With everyone else speculating about the root causes for failure let me answer the question decisively. It was because of the name "Hyperion". In the early 2000s, at RocLake in Alberta, Anthony Cesaroni launched one of the most beautiful rockets I've seen. It was also named Hyperion. His flight failed more spectacularly by coming down without deploying any chutes in spite of having redundant duplicate AltAcc altimeters, which were solely accelerometer based.
In his case the duplication of electronics is what killed his flight. Both of his altimeters failed exactly the same way. He was flying a Hypertek hybrid motor. Hybrids often pulse. The sampling rate of the AltAccs was nearly the same as the pulsation rate of the motors so apogee wasn't correctly calculated.
100% of the flights I've seen named Hyperion have had anomalies with deployment; therefore that's got to be the cause.

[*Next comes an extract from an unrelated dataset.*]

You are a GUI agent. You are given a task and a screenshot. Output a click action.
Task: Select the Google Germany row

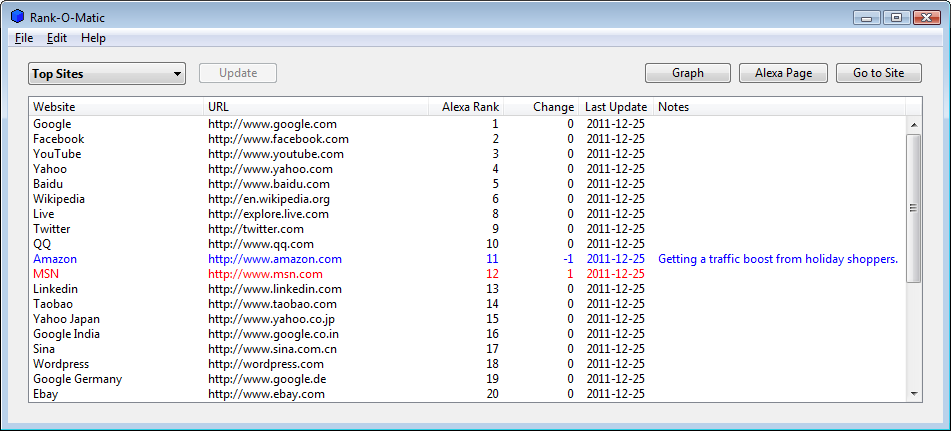(467, 379)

Seriously, Matt, you had a nice flight. I saw it and I've been over and over it in my mind wishing that I could remember what line it's on. Where we launch we frequently have rockets drift out of site, but we don't have trees and tall grass like here. I think someone will find it and you'll get it back, but in my mind the thing I dislike most is to lose a rocket. It just gnaws at you. It probably doesn't help to have this many people telling you what they think you did wrong. I would suggest you get some friends and just go look for it and get away from the forums for a while to avoid discouragement.